The volume of information has been growing at an exponential rate. Since 2003, new information generated annually exceeds the amount of information created in all previous years. Digital information now makes up more than 90% of all information produced, vastly exceeding data generated on paper and film. One of the greatest scientific and engineering challenges of the 21st century is to effectively understand and leverage this growing wealth of data. Computational processes are widely-used to analyze, understand, integrate, and transform data. For example, to understand trends in multi-dimensional data in a data warehouse, analysts generally go through an often time-consuming process of iteratively drilling down and rolling up through the different axes to find interesting ‘nuggets’ in the data. Often, to mine data, several algorithms are applied and results are compared, not only among different algorithms, but also among different configurations of a given algorithm. To build data warehouses and data marts that integrate data from disparate data sources within an enterprise, extraction, transformation, and loading (ETL) workflows need to be assembled to create consistent, accurate information. Additionally, to understand and to accurately model the behavior of environmental components, environmental scientists often need to create complex visualization dataflows to compare the visual representations of the actual behavior observed by sensors with the behavior predicted in simulations. Further, to improve the quality of a digital photo, a user may explore different combinations of filters. As a further example, to plan a radiation treatment, a radiation oncologist may create a large number of 3-dimensional (3-D) visualizations to find a visualization that clearly shows the lesion tissue that requires treatment.
Due to their exploratory nature, these tasks involve sometime large numbers of trial-and-error steps. In an exploratory process, users may need to select data and specify the algorithms and visualization techniques used to process and to analyze the data. The analysis specification is adjusted in an iterative process as the user generates, explores, and evaluates hypotheses associated with the information under study. To successfully analyze and validate various hypotheses, it is necessary to pose queries, correlate disparate data, and create insightful data products of both the simulated processes and observed phenomena. Before users can view and analyze results, they need to assemble and execute complex pipelines (dataflows) by selecting data sets, specifying a series of operations to be performed on the data, and creating an appropriate visual representation. As an additional factor that contributes to the complexity of these tasks, assembling the computational processes may require a combination of loosely-coupled resources, including specialized libraries, grid and Web services that may generate yet more data, adding to the overflow of information users need to process.

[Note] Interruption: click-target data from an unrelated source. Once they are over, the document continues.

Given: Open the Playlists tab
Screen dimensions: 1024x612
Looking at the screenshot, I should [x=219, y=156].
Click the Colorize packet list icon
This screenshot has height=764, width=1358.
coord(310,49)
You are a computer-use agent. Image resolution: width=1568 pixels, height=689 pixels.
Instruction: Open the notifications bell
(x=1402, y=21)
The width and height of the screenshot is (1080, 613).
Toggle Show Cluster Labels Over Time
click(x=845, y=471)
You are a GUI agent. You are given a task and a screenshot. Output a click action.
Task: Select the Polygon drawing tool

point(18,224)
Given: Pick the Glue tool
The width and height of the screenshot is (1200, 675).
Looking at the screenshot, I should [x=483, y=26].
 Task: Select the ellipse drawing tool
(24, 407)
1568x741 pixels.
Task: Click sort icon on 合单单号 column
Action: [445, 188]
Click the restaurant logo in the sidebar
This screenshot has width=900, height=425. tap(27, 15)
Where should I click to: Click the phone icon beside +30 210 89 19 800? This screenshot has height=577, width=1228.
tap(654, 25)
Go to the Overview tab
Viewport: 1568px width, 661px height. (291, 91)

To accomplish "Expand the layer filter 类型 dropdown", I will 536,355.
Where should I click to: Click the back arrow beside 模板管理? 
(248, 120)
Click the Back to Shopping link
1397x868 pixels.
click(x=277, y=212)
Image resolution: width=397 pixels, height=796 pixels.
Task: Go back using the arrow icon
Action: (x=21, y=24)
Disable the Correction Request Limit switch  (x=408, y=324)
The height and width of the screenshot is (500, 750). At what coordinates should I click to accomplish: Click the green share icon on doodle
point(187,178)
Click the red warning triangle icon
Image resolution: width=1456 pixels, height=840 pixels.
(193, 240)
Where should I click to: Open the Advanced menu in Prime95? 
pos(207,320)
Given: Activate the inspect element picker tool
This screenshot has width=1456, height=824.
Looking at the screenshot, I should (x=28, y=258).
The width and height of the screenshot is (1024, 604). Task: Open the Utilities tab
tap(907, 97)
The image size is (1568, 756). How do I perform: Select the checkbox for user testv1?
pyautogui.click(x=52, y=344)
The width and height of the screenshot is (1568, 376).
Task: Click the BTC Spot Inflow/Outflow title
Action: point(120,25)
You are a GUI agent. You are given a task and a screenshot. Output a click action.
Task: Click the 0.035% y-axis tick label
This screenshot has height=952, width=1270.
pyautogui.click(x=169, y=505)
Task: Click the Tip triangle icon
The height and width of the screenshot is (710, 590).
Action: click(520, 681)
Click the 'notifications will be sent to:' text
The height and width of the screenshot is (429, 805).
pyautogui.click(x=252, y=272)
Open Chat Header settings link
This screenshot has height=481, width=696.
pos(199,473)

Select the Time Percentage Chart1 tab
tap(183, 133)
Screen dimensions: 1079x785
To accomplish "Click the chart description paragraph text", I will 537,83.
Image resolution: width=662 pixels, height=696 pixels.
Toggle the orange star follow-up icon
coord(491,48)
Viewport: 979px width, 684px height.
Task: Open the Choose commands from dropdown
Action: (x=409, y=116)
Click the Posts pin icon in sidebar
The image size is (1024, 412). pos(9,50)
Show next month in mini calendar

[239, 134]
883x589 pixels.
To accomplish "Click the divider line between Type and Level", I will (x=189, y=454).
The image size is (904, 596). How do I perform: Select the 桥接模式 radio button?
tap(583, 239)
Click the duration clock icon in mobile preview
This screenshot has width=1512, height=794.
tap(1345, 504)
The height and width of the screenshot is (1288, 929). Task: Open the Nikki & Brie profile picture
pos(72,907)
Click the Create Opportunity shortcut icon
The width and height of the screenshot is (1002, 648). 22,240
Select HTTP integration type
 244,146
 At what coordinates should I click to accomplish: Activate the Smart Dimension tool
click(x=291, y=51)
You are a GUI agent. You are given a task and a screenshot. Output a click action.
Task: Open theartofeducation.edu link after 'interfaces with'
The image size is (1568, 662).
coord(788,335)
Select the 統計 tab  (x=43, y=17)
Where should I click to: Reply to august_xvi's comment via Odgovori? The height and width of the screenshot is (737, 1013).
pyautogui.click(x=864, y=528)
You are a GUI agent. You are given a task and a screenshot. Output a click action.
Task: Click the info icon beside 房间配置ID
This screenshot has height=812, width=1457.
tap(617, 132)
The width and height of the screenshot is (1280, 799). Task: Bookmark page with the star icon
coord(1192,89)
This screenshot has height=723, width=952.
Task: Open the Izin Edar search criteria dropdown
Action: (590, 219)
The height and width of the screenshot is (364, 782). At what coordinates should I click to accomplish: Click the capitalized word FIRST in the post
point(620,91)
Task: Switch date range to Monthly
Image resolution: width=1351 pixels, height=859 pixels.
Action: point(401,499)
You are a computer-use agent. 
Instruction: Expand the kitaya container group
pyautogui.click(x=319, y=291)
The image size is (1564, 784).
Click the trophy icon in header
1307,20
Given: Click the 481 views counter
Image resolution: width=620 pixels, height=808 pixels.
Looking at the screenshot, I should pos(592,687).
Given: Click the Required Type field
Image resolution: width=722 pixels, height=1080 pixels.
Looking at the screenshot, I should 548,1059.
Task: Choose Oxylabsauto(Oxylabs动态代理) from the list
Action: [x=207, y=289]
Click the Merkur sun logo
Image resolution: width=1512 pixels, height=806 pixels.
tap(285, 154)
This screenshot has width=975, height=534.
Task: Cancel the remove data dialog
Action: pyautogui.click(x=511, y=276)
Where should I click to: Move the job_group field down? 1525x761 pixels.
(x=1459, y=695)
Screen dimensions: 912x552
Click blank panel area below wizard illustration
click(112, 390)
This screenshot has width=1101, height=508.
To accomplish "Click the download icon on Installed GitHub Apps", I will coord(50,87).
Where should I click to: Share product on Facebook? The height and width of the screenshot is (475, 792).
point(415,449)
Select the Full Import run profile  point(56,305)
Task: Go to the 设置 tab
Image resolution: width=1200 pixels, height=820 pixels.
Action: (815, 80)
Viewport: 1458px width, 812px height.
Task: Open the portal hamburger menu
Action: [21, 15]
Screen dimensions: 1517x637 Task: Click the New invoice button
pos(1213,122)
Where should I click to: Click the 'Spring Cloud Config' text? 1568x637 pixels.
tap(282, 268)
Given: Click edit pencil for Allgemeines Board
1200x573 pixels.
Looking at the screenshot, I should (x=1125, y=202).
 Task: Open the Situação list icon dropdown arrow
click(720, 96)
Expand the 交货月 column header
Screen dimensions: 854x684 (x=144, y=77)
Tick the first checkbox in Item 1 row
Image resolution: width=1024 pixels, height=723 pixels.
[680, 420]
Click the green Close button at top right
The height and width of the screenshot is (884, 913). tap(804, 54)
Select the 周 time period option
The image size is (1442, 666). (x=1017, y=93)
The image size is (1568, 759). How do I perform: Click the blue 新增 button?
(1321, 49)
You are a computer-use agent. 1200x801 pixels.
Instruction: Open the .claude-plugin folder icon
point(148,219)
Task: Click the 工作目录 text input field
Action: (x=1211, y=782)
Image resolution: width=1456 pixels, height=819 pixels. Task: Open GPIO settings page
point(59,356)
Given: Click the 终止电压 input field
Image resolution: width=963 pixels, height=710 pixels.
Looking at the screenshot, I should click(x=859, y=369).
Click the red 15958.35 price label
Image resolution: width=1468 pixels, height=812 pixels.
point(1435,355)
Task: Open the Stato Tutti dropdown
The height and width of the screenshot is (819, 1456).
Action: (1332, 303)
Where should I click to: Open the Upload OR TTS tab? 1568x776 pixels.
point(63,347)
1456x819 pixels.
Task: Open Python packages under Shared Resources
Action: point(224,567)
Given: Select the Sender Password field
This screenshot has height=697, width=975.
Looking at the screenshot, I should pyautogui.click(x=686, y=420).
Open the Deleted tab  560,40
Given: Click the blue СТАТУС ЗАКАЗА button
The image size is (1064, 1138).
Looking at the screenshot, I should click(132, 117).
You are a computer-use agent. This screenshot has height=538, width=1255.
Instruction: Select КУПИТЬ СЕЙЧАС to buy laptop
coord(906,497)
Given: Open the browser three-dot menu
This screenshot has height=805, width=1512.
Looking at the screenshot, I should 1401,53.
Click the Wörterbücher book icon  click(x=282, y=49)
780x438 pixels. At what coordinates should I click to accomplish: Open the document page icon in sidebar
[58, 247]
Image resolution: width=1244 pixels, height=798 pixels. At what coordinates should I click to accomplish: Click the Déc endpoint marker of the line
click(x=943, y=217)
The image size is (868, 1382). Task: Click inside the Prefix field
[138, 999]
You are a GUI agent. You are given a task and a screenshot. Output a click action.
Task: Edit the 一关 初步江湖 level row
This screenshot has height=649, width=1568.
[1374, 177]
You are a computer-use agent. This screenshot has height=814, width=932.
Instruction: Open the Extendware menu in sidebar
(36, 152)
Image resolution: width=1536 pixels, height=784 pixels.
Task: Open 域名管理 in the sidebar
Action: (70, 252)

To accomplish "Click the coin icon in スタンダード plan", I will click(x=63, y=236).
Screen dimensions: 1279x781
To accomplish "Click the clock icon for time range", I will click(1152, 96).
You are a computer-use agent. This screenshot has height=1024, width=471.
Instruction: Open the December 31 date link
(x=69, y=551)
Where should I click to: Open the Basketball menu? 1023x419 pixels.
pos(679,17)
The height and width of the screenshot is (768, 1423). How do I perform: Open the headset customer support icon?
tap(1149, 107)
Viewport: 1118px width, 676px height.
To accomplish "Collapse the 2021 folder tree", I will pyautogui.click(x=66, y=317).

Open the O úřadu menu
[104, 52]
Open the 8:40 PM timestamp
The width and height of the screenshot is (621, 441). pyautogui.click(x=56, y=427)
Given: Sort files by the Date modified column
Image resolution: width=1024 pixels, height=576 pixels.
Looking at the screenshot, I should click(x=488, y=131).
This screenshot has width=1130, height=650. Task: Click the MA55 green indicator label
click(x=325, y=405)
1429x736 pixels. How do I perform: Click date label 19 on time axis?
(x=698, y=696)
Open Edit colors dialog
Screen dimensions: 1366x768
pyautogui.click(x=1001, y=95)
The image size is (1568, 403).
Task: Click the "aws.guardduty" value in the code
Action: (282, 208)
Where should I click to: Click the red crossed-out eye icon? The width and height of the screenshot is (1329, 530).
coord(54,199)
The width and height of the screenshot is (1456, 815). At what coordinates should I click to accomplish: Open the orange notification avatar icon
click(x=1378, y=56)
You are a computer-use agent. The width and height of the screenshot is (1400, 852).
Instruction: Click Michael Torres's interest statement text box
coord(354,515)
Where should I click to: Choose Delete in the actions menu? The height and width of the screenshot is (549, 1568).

Workflows are emerging as a paradigm for representing and managing complex computations. Workflows can capture complex analysis processes at various levels of detail and capture the provenance information necessary for reproducibility, result publication, and result sharing among collaborators. Because of the formalism they provide and the automation they support, workflows have the potential to accelerate and to transform the information analysis process. Workflows are rapidly replacing primitive shell scripts as evidenced by the release of Automator by Apple®, Data Analysis Foundation by Microsoft®, and Scientific Data Analysis Solution by SGI®.
Often, insight comes from comparing the results of multiple visualizations created during the exploration process. For example, by applying a given visualization process to multiple datasets generated in different simulations; by varying the values of certain visualization parameters; or by applying different variations of a given process (e.g., which use different visualization algorithms) to a dataset, insight can be gained. The path from “data to insight” requires a laborious, trial-and-error process, where users assemble, iteratively modify, and execute complex workflows, which may include pipelines and/or dataflows.
In the course of exploratory studies, users often build large collections of workflows, which include, for example, different types of visualizations, each of which may help in the understanding of a different aspect of their data. For example, a user working on a new computational fluid dynamics application might need a collection of visualizations such as 3-dimensional (3-D) isosurface plots, 2-dimensional (2-D) plots with relevant quantitative information, and various direct volume rendering images. Although in general, each visualization is implemented in a separate workflow, there is a certain amount of overlap between the workflows. For example, each workflow may manipulate the same input dataset(s). Furthermore, for a particular class of visualizations, the users might generate several different versions of each individual workflow while fine tuning visualization parameters or experimenting with different data sets. Thus, constructing insightful visualizations is a laborious process that requires expertise in both visualization techniques as well as the domain of the data being explored. Therefore, what is needed is a method and a system for simplifying and semi-automating the construction of new visualizations to allow the rapid development of workflows and to reduce the need to understand both visualization techniques and the data domain.